The Washington Post‘s firing of blogger Dan Froomkin raises very interesting questions of

  • the relationship of traditional media to digital journalism
  • whether they can co-exist
  • the inherent pro-establishment bias of traditional media and the opposite point of view from bloggers 
  • how the Bush administration corrupted and co-opted traditional journalism

This transcript of a conversation between Salon’s Glennn Greenwald and Jay Rosen of NYU’s journalism school, though rambling, digs into the many implications of the Post’s dismissal of the author of washingtonpost.com’s White House Watch blog. (The conversation makes better listening than reading; use the audio link at the upper right.)

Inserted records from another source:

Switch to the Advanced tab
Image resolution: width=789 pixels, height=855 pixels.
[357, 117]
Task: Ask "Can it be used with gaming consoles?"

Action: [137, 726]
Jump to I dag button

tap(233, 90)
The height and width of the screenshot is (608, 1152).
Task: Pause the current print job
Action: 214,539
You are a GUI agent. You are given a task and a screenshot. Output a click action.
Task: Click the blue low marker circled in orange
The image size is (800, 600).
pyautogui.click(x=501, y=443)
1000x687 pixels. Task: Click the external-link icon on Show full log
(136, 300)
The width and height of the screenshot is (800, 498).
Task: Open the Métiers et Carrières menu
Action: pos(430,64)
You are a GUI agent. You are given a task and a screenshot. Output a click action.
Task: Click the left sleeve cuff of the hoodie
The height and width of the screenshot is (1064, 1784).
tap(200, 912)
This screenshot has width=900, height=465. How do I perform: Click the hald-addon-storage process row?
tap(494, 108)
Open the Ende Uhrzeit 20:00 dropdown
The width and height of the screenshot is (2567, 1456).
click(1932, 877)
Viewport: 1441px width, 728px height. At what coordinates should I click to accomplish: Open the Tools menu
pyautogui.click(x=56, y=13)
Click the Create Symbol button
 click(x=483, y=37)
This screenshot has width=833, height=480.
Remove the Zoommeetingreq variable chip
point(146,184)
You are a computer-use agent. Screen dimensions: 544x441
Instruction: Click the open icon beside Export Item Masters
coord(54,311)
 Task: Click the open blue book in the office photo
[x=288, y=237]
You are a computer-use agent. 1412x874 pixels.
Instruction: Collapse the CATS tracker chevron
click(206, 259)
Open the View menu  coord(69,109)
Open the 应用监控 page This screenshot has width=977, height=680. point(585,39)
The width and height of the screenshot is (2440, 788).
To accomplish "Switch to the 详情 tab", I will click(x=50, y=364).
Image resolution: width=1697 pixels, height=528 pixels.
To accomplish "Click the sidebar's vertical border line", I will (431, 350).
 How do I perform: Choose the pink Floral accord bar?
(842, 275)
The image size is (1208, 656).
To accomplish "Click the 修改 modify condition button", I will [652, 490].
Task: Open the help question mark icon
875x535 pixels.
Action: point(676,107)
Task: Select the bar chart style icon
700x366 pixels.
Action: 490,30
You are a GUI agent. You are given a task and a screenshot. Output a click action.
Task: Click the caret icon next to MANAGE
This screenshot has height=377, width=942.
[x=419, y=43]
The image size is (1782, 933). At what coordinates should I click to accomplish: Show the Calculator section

Rosen makes clear that this  is not to be understood as a liberal vs. conservative issue. Froomkin has held Obama to the  same standards of accountability that he applied to the  Bush administration. Nor is it about Froomkin’s popularity, as the Post would like to spin it. It’s about the newspaper’s distaste for the look of its own reflection in the mirror Froomkin held up to the Washington establishment. On Bush and so many other matters, Froomkin was right when the Post and all its ballyhooed reporters and columnists were wrong, and the bosses could no longer stand the contrast.